_AIM OF THE EXERCISE:_
Which lines in the items below contain the string "beside", matching case? Copy every such line.

_EXERCISE MATERIAL:_
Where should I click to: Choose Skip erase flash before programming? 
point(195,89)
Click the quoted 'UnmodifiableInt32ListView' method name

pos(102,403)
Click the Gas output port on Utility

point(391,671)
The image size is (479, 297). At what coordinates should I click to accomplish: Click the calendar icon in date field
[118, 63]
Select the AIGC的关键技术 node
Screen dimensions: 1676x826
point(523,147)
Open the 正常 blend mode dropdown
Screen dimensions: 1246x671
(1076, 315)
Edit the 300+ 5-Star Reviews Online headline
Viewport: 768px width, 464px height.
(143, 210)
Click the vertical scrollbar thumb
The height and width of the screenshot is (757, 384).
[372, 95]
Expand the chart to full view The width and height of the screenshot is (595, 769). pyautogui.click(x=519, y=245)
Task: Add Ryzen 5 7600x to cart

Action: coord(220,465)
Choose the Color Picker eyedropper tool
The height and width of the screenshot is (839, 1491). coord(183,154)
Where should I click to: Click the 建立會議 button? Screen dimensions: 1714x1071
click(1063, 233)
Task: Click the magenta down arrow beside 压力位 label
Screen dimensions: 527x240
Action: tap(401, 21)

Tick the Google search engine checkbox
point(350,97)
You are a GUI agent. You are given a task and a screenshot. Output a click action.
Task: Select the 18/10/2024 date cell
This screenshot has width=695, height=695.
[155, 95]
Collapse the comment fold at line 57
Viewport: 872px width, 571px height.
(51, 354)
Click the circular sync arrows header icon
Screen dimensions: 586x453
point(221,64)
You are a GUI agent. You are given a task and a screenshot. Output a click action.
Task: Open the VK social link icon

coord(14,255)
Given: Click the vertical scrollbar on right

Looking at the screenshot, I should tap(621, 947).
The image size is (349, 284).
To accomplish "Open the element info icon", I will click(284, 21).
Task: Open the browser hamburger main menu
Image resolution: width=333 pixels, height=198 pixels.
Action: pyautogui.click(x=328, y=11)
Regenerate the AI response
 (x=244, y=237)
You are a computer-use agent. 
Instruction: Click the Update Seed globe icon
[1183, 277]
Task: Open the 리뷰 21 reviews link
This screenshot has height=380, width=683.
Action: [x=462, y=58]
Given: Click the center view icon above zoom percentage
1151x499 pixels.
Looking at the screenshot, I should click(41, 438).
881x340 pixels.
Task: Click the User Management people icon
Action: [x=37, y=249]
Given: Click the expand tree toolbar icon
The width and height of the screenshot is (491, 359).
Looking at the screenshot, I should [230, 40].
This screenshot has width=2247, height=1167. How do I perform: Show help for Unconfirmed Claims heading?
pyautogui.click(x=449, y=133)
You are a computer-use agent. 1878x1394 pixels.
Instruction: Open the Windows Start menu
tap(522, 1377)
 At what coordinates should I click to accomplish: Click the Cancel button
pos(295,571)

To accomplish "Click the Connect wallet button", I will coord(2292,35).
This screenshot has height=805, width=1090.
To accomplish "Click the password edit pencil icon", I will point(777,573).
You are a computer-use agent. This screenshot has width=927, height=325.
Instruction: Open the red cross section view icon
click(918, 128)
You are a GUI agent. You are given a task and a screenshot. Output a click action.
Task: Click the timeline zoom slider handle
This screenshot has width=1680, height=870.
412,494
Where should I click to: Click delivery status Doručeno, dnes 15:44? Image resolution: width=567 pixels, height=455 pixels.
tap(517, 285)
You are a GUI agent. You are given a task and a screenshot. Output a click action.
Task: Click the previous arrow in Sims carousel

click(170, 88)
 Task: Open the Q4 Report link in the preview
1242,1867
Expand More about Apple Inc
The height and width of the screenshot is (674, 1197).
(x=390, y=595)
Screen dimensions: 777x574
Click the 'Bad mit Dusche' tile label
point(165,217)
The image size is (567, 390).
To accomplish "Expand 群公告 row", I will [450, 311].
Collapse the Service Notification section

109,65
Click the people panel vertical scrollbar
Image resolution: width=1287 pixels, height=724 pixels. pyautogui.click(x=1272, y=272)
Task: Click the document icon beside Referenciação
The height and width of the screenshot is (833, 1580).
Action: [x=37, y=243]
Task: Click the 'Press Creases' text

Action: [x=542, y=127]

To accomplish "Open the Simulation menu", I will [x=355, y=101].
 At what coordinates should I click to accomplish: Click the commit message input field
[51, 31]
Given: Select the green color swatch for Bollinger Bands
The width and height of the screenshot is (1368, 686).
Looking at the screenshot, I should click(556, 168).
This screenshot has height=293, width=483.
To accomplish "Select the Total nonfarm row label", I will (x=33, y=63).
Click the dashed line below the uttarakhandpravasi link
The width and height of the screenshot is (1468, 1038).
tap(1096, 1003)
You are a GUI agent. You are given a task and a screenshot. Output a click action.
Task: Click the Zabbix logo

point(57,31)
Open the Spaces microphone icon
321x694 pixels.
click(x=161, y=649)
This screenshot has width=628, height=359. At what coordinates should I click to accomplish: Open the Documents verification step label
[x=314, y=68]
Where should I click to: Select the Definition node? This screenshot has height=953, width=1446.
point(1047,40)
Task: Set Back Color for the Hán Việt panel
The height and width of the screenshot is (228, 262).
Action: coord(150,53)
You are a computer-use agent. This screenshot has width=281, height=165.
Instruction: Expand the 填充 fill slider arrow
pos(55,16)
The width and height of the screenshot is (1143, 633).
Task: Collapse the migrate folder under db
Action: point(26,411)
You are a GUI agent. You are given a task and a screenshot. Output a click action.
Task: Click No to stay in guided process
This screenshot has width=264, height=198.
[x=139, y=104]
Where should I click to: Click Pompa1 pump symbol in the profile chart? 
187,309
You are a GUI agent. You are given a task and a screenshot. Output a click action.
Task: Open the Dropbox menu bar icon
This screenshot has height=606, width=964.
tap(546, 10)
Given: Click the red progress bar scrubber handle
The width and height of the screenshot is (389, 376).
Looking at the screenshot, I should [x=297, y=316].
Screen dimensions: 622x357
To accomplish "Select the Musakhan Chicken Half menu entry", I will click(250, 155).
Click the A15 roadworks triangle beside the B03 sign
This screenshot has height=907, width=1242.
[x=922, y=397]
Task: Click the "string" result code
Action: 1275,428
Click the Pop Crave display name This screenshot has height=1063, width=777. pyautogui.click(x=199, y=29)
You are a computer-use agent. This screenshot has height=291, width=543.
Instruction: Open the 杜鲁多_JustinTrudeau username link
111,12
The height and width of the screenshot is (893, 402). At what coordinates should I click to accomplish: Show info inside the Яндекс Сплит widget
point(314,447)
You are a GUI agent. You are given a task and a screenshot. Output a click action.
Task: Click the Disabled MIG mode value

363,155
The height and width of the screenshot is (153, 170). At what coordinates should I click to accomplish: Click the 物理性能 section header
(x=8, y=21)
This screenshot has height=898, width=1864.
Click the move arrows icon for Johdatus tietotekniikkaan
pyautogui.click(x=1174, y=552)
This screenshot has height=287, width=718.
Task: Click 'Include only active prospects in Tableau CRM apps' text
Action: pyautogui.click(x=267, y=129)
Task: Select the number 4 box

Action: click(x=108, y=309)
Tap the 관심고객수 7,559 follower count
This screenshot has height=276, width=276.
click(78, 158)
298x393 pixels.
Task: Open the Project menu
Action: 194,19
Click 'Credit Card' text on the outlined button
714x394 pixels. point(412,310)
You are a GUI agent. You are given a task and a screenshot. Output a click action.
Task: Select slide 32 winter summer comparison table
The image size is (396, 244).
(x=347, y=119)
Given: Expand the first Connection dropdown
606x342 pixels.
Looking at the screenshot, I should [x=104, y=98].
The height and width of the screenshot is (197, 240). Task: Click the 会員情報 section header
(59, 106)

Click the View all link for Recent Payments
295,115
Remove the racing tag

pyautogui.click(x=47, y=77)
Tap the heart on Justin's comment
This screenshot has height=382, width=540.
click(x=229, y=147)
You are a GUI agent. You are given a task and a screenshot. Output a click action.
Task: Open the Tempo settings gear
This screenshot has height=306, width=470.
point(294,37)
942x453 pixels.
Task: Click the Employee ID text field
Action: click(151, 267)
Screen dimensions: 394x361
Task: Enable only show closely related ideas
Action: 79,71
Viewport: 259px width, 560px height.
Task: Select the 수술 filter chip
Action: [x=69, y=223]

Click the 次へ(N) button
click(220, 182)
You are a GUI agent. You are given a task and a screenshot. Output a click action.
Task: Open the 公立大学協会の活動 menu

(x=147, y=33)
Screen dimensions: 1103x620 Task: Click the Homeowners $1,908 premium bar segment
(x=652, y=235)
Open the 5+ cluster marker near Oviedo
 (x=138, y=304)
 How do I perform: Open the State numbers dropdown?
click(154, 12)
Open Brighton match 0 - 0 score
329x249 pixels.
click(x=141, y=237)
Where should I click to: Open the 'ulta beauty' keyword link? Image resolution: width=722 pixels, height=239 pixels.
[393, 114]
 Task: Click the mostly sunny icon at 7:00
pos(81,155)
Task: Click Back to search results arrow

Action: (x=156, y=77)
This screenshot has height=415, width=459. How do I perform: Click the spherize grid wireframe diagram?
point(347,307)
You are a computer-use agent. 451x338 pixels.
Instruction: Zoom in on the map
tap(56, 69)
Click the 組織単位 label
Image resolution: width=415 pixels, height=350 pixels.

_CORRECT ANSWER:_
Task: Click the magenta down arrow beside 压力位 label
Task: Click the document icon beside Referenciação
Click the A15 roadworks triangle beside the B03 sign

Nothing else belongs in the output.